Menjelang sore, kami berencana pergi ke KM 23 Taman Nasional Sebangau untuk memberikan bantuan secara langsung kepada pemadam kebakaran yang masih berusaha memadamkan api di dalam hutan. Di sana kami mendengar salah satu cerita pemadam, mereka sangat kecewa dengan apa yang terjadi. Mereka merasa tidak diperhatikan dengan baik, sebab bahkan mereka tidak diberikan perlengkapan yang layak seperti halnya masker khusus untuk pemadam dan sarung tangan. Mereka pun hanya mendapatkan 1 x makan sehari sedangkan mereka hampir 24 jam berupaya memadamkan api. Bahkan banyak warga sekitar lokasi kebakaran yang enggan mengungsi ke tempat yang lebih aman, karena merasa iba kepada para pemadam sehingga mereka memilih tinggal agar dapat menyiapkan masakan sendiri untuk dikonsumsi oleh pemadam.
Pukul 16:00, kami Tiba di KM 23 Taman Nasional Sebangau, Kalteng. Kami dikejutkan dengan penampaka nhutan yang rusak akibat terbakar. Pohon-pohon tumbang terlihat gosong lengkap dengan gelap asap yang menyelimuti. Bahkan dari luar pun masih terlihat beberapa titik api yang menyala. Penuh hati-hati, kami melangkahkan kaki masuk ke dalam hutan karena tidak adanya akses untuk kendaraan. Sejauh 2 km melangkah, kami akhirnya menemukan posko para pemadam di dalam hutan yang sangat seadanya, hanya beralaskan tikar dan beratapkan terpal berwarna biru. Yang kami dengar, bahkan mereka sudah berada di posko dan tidak pulang selama hampir 2 bulan untuk memadamkan api.
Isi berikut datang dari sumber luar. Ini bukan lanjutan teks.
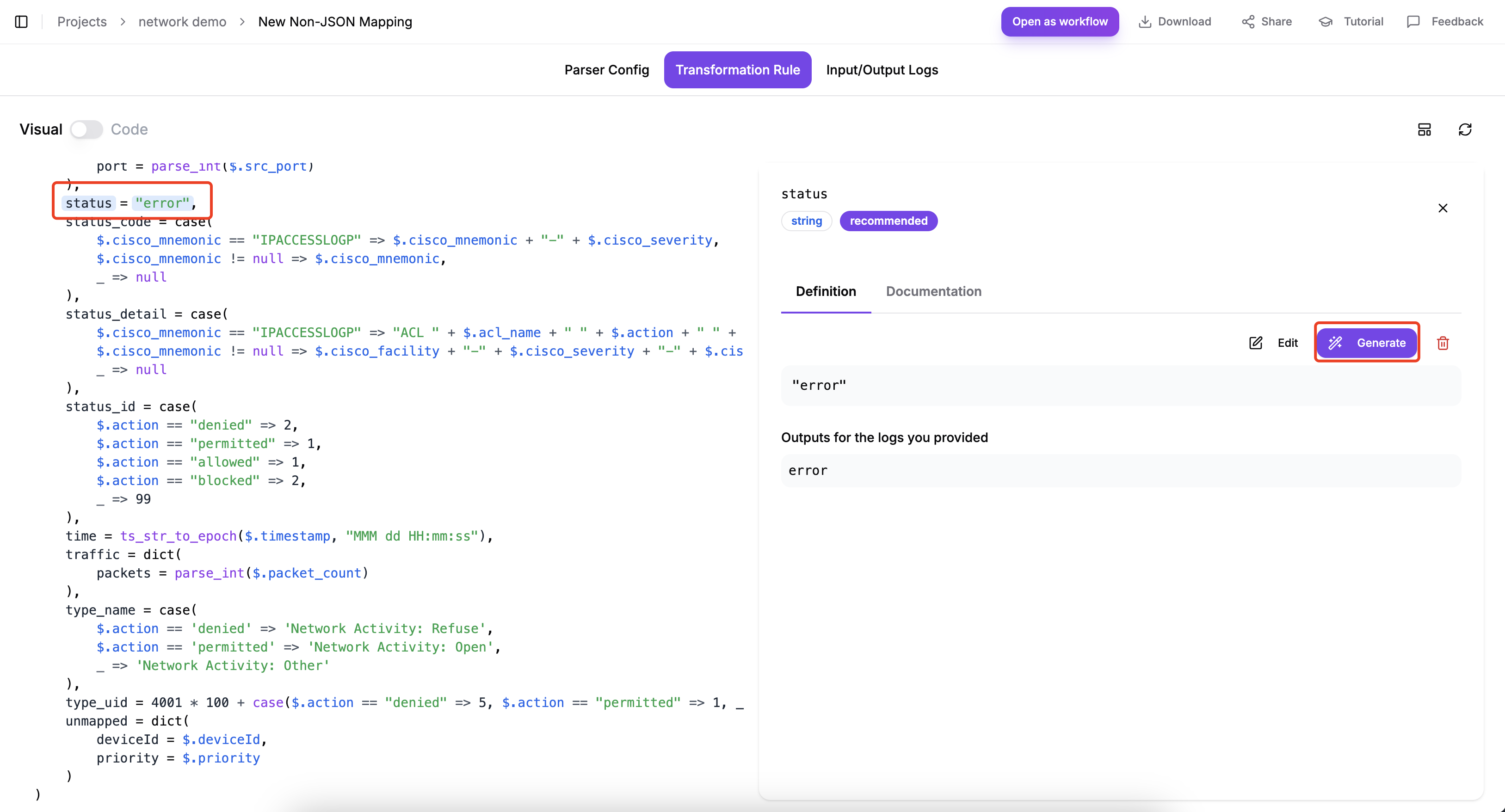The image size is (1505, 812).
Task: Open the Documentation tab
Action: [x=933, y=291]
Di sana kami berkenalan dengan Bapak Yunus—salah seorang pemimpin pemadam. Beliau sangat kecewa mendengar beberapa pemberitaan di luar yang menyalahkan masyarakat setempat dengan adat istiadat membakar hutan untuk membuka lahan. Benar, adat istiadat yang diturunkan dari nenek moyang mereka adalah membakar hutan untuk membuka lahan pertanian. Hanya saja, nenek moyang mereka mengajarkan untuk menjaga titik api agar tidak merembet luas sehingga hanya lahan pertanian yang mereka butuhkan saja yang terbakar. Namun kenyataannya sekarang adalah kebakaran hutan disebabkan ulah dari pihak luar dan oknum-oknum yang tidak bertanggungjawab yang membakar hutan untuk kepentingan bisnis pribadi. Di mana mereka hanya membakar hutan secara asal dan tidak menjaga penyebaran api sehingga terjadilah Karhutla.
“Setiap habis terbakar, selalu timbul bangunan baru seperti perumahan dan gedung,” ucap bapak Yunus kesal.
Sungguh kami sangat prihatin melihat kondisi kepulauan Kalimantan saat ini. Terlebih terhadap kesehatan seluruh masyarakat yang justru dapat memburuk pasca bencana asap. Untuk itu, Mulai Dari Kita menjaga dan mencintai lingkungan serta peduli terhadap sesama. Sebab bencana asap adalah tanggungjawab Kita—satu Indonesia.